6. Group discipline and leadership – Group leaders ensure proper conduct of members within their respective groups.

7.  Reinforce the role of officers as professional advisors – Members recognise and understand the role of officers as professional advisors.

8. Revised guidance from Monitoring Officer for Senior Officers on managing expectations – Senior Officers are better informed and clearly understand their role and responsibilities.

9. Review progress, assess impact and identify further improvements.

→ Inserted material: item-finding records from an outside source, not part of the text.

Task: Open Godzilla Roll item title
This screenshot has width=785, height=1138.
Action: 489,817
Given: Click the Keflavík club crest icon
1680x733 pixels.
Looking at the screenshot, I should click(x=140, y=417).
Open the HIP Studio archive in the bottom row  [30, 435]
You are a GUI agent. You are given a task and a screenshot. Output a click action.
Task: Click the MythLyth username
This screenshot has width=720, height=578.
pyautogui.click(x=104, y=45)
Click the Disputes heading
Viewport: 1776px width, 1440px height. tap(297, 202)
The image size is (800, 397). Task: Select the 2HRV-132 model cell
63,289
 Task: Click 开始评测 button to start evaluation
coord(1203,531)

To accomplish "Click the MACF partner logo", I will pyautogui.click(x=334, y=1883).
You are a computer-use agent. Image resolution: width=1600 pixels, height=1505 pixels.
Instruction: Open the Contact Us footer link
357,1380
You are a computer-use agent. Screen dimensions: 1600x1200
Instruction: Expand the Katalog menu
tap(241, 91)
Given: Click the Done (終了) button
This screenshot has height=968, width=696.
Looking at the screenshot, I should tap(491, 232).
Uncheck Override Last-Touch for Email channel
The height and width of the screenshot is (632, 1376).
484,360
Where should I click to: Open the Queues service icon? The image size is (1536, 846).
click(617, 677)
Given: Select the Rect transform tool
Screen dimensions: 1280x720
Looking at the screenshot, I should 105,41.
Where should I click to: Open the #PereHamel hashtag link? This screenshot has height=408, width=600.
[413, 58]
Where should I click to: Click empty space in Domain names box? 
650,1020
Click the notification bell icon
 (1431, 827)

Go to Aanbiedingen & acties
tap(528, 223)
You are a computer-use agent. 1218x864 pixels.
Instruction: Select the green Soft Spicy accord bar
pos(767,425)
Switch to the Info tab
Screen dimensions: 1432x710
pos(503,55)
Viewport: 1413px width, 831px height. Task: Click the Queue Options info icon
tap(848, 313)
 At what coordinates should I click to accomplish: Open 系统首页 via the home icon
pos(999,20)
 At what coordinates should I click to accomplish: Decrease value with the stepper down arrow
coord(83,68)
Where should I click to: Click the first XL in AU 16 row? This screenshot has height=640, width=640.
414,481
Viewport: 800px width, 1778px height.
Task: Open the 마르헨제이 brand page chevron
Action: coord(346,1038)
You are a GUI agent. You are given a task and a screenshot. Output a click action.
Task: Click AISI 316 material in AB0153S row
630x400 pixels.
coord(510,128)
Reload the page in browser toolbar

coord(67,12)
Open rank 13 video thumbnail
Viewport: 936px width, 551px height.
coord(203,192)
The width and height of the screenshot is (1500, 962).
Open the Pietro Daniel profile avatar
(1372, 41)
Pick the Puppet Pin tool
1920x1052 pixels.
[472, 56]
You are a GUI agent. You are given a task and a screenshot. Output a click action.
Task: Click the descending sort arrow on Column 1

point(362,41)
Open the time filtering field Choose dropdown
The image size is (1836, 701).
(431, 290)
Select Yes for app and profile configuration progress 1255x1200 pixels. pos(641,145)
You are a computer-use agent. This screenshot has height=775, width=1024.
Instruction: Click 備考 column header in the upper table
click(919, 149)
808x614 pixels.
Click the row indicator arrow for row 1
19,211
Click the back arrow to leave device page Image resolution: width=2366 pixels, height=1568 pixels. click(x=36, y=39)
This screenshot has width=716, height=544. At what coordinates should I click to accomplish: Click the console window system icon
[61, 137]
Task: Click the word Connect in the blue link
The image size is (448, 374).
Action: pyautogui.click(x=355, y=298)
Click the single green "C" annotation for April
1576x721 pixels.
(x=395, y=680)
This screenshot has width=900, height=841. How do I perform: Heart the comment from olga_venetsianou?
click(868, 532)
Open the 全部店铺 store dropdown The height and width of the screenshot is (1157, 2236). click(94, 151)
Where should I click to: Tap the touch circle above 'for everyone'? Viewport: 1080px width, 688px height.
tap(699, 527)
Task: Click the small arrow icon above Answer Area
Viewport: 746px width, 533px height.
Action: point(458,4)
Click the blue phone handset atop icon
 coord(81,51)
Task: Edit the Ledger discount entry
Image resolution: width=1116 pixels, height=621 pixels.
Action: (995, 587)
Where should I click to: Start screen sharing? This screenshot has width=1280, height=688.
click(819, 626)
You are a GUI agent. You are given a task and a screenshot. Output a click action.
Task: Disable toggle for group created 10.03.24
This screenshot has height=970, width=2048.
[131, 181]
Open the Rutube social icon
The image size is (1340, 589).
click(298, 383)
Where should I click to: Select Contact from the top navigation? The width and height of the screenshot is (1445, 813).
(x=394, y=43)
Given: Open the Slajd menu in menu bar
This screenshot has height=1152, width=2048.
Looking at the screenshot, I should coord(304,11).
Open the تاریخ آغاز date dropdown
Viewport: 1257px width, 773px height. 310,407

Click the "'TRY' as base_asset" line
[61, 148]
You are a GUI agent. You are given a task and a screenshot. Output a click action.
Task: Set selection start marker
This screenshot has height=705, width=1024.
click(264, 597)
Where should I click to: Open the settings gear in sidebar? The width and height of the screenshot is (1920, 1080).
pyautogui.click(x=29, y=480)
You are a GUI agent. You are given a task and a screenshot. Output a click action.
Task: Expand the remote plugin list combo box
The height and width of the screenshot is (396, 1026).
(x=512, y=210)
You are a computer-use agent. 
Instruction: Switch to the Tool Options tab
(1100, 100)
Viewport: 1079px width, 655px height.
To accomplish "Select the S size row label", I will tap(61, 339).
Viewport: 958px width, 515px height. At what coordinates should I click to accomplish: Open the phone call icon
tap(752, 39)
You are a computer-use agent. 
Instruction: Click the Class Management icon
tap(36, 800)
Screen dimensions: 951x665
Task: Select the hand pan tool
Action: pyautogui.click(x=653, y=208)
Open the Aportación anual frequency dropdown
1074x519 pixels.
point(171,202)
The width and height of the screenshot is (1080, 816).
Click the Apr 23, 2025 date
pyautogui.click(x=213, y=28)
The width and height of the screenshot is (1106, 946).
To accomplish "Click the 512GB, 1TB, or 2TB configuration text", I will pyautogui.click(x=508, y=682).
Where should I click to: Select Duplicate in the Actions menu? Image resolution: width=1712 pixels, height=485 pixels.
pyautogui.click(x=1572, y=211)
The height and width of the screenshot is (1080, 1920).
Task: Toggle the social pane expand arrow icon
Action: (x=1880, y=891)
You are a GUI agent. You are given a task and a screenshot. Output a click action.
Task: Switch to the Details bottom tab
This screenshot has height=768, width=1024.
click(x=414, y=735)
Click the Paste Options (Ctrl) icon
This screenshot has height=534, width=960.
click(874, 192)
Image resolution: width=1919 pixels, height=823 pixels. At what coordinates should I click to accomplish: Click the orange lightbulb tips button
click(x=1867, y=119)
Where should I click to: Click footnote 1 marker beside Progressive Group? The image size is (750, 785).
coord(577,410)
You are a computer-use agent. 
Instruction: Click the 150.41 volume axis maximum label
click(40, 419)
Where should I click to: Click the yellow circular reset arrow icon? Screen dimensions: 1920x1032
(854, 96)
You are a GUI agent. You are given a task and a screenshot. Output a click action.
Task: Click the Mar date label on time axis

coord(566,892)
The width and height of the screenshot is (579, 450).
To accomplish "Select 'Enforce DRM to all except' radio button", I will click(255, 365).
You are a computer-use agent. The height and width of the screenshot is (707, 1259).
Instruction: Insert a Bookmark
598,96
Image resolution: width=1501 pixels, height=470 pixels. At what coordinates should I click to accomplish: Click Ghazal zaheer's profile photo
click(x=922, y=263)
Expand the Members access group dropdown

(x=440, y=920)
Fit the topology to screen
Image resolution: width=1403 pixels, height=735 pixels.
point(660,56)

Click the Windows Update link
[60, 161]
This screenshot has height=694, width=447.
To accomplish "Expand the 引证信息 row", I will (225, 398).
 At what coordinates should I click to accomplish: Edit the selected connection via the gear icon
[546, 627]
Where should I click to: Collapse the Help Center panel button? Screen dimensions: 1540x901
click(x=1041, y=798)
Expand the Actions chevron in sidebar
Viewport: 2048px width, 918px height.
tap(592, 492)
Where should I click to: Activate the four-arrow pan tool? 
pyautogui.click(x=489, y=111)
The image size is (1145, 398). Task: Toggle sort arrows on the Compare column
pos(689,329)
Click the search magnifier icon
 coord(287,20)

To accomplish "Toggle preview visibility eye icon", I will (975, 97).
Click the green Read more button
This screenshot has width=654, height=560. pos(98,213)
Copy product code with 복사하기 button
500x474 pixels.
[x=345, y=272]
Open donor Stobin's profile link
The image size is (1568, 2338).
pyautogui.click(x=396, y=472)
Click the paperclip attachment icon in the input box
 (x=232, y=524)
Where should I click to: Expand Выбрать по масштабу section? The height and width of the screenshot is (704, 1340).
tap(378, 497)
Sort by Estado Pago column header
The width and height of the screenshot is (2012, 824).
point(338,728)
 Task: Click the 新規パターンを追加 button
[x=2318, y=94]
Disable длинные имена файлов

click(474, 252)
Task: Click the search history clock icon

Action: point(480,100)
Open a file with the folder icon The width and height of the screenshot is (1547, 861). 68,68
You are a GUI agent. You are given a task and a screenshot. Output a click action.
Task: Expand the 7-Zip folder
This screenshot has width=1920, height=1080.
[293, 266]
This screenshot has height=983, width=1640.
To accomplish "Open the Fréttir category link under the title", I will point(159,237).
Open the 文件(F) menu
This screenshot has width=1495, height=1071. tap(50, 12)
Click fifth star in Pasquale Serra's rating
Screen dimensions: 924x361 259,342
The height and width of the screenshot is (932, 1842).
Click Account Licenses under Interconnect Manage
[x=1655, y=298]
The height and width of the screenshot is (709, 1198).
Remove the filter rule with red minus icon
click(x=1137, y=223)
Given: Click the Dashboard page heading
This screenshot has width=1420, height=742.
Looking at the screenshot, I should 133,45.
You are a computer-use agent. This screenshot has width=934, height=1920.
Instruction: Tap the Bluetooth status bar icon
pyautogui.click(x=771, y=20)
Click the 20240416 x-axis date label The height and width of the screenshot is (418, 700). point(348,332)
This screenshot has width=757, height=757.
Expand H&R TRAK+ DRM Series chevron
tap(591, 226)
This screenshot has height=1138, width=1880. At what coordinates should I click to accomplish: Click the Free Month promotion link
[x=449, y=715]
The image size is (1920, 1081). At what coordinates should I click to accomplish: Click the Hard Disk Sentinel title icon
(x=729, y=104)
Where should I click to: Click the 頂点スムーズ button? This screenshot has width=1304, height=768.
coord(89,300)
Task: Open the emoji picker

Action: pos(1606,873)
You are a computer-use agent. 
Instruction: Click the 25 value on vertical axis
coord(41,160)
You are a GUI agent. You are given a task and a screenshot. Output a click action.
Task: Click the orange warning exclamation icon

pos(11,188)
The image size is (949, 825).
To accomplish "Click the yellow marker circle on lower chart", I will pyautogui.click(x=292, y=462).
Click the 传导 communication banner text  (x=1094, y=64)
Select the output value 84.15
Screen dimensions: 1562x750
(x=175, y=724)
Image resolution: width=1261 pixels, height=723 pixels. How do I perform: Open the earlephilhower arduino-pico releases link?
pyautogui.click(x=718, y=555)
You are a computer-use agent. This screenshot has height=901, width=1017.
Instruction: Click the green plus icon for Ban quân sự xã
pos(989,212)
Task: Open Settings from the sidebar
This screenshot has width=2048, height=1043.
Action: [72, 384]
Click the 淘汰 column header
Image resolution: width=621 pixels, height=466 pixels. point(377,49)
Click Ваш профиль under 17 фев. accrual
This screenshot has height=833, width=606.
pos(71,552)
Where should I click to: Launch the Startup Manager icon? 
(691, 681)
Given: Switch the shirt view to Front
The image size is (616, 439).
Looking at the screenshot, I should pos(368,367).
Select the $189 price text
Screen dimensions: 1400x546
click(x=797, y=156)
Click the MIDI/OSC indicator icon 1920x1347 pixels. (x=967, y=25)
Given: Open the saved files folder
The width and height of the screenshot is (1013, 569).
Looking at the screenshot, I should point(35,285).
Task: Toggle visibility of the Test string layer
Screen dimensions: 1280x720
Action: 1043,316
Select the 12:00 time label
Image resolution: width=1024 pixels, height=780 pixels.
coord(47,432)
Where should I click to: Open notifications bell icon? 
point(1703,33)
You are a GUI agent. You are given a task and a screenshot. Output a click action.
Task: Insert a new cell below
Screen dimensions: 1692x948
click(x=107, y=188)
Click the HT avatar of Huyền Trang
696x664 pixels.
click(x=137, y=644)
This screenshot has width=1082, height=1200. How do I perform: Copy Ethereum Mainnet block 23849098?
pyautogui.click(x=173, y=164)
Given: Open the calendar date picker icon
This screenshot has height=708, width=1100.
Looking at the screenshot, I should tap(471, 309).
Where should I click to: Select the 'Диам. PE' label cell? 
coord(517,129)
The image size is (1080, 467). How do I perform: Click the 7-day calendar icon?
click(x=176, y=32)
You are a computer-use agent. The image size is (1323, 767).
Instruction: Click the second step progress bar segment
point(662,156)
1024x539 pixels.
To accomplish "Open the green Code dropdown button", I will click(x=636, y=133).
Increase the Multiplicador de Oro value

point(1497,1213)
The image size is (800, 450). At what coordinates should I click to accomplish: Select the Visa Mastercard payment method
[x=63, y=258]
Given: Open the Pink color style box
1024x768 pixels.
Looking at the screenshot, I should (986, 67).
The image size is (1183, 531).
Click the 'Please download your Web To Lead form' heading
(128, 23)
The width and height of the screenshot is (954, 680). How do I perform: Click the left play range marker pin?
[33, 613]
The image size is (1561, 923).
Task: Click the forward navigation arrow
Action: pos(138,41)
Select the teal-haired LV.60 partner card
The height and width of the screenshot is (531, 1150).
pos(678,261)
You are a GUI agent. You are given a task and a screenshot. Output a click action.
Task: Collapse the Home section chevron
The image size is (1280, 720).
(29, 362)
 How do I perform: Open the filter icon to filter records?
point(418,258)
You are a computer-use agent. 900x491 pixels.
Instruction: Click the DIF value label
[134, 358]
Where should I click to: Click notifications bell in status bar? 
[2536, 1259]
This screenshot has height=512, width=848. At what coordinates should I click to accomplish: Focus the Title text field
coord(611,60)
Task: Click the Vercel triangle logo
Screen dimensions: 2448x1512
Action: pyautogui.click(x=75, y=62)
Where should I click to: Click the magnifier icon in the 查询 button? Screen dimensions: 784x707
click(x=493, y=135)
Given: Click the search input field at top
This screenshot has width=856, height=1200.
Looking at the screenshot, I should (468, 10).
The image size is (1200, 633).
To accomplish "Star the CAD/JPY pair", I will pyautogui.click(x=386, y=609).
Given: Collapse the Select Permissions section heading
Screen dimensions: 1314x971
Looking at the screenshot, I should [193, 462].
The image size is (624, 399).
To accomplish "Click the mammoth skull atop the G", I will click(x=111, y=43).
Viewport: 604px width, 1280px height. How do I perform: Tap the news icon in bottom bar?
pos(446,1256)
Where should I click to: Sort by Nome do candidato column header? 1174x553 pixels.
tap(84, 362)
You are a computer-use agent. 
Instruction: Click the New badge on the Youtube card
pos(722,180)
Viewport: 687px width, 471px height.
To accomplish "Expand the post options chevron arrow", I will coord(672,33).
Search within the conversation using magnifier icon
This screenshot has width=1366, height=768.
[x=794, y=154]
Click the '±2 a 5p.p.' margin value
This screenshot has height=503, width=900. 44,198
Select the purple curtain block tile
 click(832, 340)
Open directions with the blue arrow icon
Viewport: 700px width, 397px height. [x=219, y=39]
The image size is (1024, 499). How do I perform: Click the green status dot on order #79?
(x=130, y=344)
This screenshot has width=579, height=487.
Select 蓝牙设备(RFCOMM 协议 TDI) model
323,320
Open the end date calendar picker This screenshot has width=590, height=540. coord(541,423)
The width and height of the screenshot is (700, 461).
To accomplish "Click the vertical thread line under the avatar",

10. Revise PMA to improve scrutiny and decision making – Committee structure set out by SLWG.

11. Clarity on roles of area committees and central committees and clear statement on terms of reference for each.

12. Align members’ knowledge, experience, and interests with senior members’ roles – Develop criteria and introduce process for nominations to senior roles and committees.

13. Establish staffing resources and operating procedures to support new PMA.

14. Development day for membership of each committee.

15. Develop work plan / forward agenda planning to try and identify key issues to be dealt with by each committee – Work plan agreed and actioned.

16. Development day for PRS Committee members.

17. PRS Committee Work plan agreed and implementation – Work plan agreed and actioned.

18. Revise report format to address Members feedback – Extend executive summary in report to assist Members understanding.

19. Chief Executive Appraisal process annualised – Appraisal completed annually.

20. Monitor impact on staff morale via staff survey – Maintain/improve current levels of staff morale.

21. Explore opportunities to broaden/improve engagement with local communities, via media platforms.

22. Further scrutiny/review of local community planning processes and area community planning groups/ partnerships.

23. Review progress, assess impact and identify further improvements.

24. Implement Elected Member Development Programme – 75% of Members engaged in EMD.

25. Establish an appropriate Peer Mentoring Programme for Members – involving external and internal peers – Development of a peer mentoring programme, involving both internal and external peers.

26. Establish a medium term programme of training to develop key skills and competencies based on members’ needs and output from committee development days.

27. Training for members on scrutiny role -75% of members completed scrutiny training.

28. Establish a medium term programme of master classes on key leadership issues and strategic issues.

29. Review progress, assess impact and identify further improvements.

30. Seminar programme to address key policy areas – Deliver seminar programme with 75% attendance.

31. Create working groups to examine long term challenges and strategic issues facing Argyll and Bute.

32. SOA Development Plans to be finalised – Clear Strategic planning/direction.

33. Align resources and services to SOA outcomes and delivery plans.

34. Corporate priorities and service plans updated to reflect alignment of resources and service to SOA outcomes and delivery plans.

35. Chief Executive Leaders Briefing – Meeting with Leader/Depute Leader and Opposition Leader.

36. Review progress, assess impact and identify further improvements.